Directed by “Goodnight Mommy” filmmakers Veronika Franz and Severin Fiala, “The Lodge” premiered at last year’s Sundance and is only now reaching theaters, starring Riley Keough, Jaesen Martell and Lia McHugh. The horror-thriller is the story of a young woman (Keough) and her soon-to-be stepchildren as they are snowed in together in a remote cabin. The close quarters soon lead to dredging up shocking truths.
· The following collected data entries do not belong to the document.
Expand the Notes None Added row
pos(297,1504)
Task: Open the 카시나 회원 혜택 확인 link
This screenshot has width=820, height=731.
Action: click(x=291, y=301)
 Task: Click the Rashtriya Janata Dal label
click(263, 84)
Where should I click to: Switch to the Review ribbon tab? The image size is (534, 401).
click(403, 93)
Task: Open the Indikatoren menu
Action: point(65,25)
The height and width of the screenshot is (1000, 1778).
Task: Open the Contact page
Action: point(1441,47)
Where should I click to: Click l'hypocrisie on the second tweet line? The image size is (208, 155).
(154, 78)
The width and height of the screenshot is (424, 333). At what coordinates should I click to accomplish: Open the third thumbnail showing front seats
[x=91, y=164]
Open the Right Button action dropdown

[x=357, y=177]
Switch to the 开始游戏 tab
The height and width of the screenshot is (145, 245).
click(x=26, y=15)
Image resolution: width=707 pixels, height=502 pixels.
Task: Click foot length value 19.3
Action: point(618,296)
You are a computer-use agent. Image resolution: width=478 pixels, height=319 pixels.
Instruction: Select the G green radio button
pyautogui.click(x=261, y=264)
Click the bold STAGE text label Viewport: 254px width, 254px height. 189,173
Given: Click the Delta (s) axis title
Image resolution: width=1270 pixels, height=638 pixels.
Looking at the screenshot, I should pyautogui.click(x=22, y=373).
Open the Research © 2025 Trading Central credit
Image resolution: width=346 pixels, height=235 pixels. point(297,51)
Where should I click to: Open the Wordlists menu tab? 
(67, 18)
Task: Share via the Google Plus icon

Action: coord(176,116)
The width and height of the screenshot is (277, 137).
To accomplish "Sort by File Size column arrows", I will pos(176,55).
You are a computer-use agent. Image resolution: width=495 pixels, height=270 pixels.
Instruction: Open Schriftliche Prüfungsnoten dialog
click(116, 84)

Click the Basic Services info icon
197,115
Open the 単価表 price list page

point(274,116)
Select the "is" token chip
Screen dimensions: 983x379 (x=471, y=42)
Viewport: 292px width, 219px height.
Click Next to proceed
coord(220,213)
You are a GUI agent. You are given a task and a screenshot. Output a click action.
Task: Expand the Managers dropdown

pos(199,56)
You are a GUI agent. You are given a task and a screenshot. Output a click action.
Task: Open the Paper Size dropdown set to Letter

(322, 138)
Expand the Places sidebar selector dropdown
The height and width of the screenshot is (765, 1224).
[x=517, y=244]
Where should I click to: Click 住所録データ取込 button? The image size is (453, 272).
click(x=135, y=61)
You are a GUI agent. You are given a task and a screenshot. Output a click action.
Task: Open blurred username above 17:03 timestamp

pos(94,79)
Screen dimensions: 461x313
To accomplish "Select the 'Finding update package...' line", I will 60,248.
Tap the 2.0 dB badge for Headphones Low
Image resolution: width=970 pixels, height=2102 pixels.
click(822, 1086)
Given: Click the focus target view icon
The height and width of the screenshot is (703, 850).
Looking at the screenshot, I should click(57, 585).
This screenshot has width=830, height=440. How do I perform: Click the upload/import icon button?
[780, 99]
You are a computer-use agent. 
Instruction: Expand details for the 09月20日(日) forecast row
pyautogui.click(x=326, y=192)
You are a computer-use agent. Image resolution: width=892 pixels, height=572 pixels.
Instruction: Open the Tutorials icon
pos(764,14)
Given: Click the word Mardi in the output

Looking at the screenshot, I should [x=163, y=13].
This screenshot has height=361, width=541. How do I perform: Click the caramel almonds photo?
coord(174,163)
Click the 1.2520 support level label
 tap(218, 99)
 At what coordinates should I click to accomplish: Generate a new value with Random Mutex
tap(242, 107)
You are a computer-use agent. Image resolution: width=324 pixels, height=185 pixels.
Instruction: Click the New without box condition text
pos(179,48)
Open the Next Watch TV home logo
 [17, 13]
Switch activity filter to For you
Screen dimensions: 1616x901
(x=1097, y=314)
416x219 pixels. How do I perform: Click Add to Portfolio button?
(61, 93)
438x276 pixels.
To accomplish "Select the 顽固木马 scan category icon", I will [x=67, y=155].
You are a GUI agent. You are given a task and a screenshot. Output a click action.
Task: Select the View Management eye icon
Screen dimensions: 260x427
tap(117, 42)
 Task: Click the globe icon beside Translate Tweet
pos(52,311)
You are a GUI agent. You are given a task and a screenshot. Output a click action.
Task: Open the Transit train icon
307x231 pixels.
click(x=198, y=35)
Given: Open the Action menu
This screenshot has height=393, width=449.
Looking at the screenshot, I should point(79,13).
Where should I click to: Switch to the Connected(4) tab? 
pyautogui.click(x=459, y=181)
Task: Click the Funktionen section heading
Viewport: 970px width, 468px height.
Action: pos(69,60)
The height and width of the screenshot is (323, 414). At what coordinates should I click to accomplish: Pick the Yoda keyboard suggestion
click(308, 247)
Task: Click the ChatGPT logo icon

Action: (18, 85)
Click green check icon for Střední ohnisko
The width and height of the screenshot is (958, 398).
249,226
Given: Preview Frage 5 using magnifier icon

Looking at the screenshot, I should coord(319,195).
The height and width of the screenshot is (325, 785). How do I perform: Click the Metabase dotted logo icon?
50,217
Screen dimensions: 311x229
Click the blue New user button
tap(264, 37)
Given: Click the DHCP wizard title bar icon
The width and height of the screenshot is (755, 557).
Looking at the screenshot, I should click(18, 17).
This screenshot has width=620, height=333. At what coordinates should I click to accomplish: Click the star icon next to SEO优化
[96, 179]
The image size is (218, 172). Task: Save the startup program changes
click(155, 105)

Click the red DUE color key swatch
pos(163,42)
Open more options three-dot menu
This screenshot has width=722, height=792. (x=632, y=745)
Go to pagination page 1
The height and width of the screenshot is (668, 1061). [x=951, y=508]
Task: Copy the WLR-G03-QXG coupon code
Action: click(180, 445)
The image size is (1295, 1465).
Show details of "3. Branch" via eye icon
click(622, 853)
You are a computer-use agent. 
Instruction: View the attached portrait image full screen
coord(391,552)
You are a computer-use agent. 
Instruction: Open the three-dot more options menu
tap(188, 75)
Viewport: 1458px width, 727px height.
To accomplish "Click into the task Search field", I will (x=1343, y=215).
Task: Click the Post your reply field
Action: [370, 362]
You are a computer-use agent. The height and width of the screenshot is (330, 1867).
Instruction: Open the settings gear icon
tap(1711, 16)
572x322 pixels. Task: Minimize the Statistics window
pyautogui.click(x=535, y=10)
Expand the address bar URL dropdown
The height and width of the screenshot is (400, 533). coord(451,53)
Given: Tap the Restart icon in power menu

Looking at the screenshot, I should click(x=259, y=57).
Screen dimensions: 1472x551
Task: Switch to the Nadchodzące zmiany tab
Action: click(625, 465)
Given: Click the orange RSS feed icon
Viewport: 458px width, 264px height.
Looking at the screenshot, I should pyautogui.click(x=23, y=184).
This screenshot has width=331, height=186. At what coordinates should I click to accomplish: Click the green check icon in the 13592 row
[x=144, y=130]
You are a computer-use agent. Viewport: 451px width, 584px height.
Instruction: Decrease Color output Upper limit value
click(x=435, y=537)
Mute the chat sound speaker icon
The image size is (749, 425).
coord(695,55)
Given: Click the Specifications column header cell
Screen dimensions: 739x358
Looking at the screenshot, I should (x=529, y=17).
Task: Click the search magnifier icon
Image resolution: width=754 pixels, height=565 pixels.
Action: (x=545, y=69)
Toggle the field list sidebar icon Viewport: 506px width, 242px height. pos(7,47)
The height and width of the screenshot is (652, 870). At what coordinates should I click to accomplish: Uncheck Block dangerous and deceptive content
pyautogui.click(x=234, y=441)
In a review for The Times, Justin Chang wrote, “The movie’s strongest asset is Keough, an actress who can seize and hold the screen with electrifying force (check out her terrific turns in ‘American Honey’ and the forthcoming ‘Zola’) but who is no less powerful in her quieter, more recessive moments. In ‘The Lodge’ she plays a woman trying desperately to do the right thing in a bewildering situation, lost in a fog that is partly though not entirely of her own making. The key to her insidious and frightening performance is that by the end you’re not sure whether to fear her or fear for her.”

For the New York Times, Jeannette Catsoulis wrote, “More unsettling than terrifying, the story (by the directors and Sergio Casci) builds to a leisurely, irresolute and unsatisfying climax. … Despite its visual flair and unrelentingly taut atmosphere, ‘The Lodge’ is more successful in sustaining unease — like the eerie, unexplained shots of a spooky dollhouse — than in building a convincing narrative. Ultimately, its message seems to be: Just because you’re bonkers doesn’t mean the specters of your past aren’t out to get you.”